------ Document passage

On a regular basis, each of us turns out to be a lost sheep; and time and again, we are that precious coin that disappears and just cannot be found. At such times, God, like a shepherd with no common sense, leaves the rest of the flock and searches everywhere in order to find us. God, like a housewife gone crazy, tears the place apart, searching every dark corner to find us. The faithful shepherd travels into the thicket to pull us out and will crawl into the hole we have dug for ourselves and lift us up. If we’re hidden, he turns up in the crawl space of our soul, calling us to take heart, reminding us that we are God’s own.
May the God of lost sheep and lost coins and lost sons and daughters help us to find what we’ve lost in our years of living, that we might begin to live abundantly, called to new life in areas that are troubled and broken and wounded. May the God of lost sheep and lost coins and lost children redeem our past, help us to live fully in the present and open to us a future filled with hope and possibility – and give us grace to help each other along the way.
Giving thanks for our faithful God who finds us in our hiding places, and for those streams of mercy, never ceasing.
Elizabeth
Last week, a young mother shared with me a pediatric nurse told her that her 18-month-old son should know how to point to his body parts when the word is spoken. “Could your children do that at 18 months?” she asked. As I’ve reflected on her question, I’ve come to remember that my children probably learned that skill in the Nursery Department of Sunday School.
“From my head down to my toes, God made me, ” they would sing…… “from my head down to my toes, my eyes, my ears, my nose! From my head down to my toes, God made me.” Other verses reminded them: “from my head down to my toes, God loves me; from my head down to my toes, God sends me and from my head down to my toes, God’s with me.” And there were other songs, “Oh, be careful little feet where you go……be careful little hands what you so……be careful little mouth what you say….be careful little ears, what you hear……….for your Father up above is looking down in love…..”

------------
------ Records

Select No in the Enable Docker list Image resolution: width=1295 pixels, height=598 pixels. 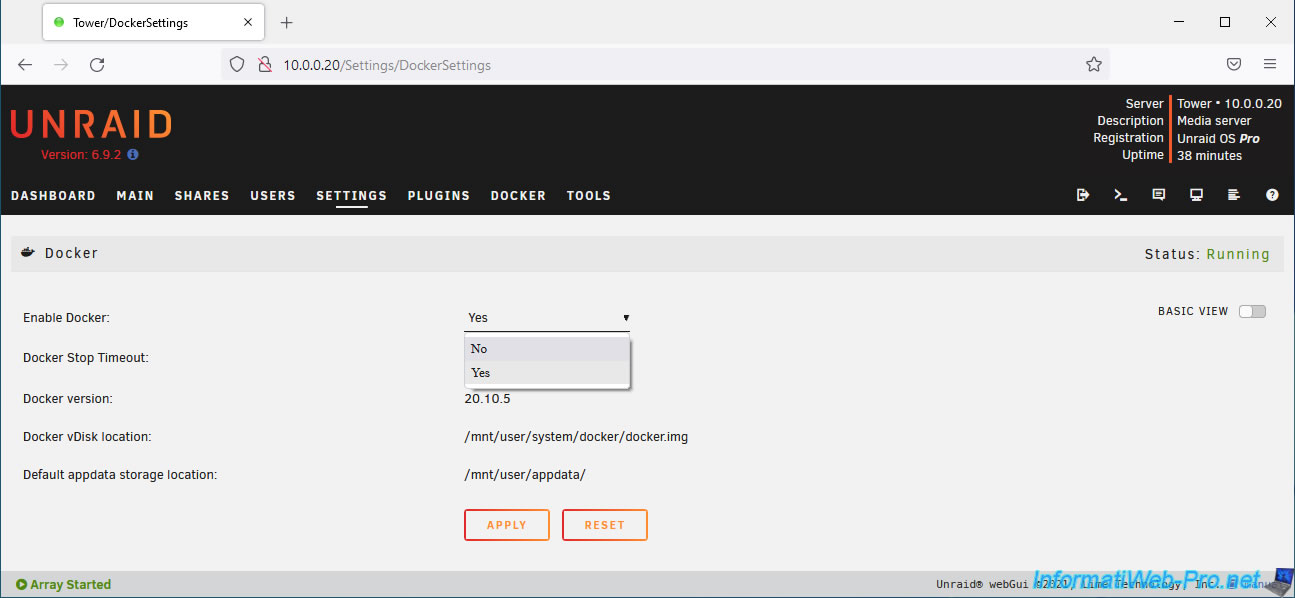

------------
------ Records

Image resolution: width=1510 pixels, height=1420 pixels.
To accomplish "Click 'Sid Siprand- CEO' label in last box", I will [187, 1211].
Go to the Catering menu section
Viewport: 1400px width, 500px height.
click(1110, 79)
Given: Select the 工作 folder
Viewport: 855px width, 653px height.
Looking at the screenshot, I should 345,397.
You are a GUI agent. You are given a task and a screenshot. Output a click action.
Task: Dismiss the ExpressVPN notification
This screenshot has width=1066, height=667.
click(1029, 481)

------------

-- Work order A --
Decide whether each statement agrees with the devotional text, answering yes or no and quoting the deciding words of the text: (i) God is compared to a shepherd who leaves the rest of the flock to search for us; (ii) a pediatric nurse said an 18-month-old should be able to point to body parts when the word is spoken; (iii) the writer's children learned to name body parts from a pediatric nurse.
-- Work order B --
Pick up the devotional text on lost sheep and children's Sunday School songs after its last sentence and continue it.
The data are not needed here.

-- Exercise result A --
(i) Yes: "God, like a shepherd with no common sense, leaves the rest of the flock and searches everywhere in order to find us."
(ii) Yes: "a pediatric nurse told her that her 18-month-old son should know how to point to his body parts when the word is spoken."
(iii) No: "my children probably learned that skill in the Nursery Department of Sunday School."

-- Exercise result B --
God’s children of all ages at Jackson Springs Presbyterian heard a wonderful message from another children’s favorite: “Hokey Pokey.” Putting first our left hand in, then our right hand in, we finally put our “whole self” in and remembered “that’s what it’s all about.” The smiles and knowing nods throughout the congregation affirmed the message had been received!
Verses from Psalm 139 served as our Call to Worship for the day. The message of this Psalm comes through words of relationship. It’s about our relationship with God and God’s relationship with us, what we do, where we are, even that we are – all are in the context of God’s loving provision and care. We see our very existence described in terms of the activity of God, in terms of who God is and in light of all God has done. The psalmist assures us that when we take off in all directions, and find ourselves in the best of times or in the worst of times, even there, wherever we find ourselves, God’s hand is leading us and God’s right hand holding us fast. (Psalm 139:10) Though we may not always feel God’s presence, hear God’s voice, or see God at work in our lives, we can rest assured that we are in God’s hands – strong and loving hands, that will never let us go!
I give thanks for heart knowledge of God’s loving care from day to day and for Nursey Class songs that planted that truth in my heart. I see now that these songs little ones sing about “body parts” also teach them the deeper truth of being a part of the Body of Christ, the church. “Let’s put our whole selves in and take our whole selves out … that’s what it’s all about!”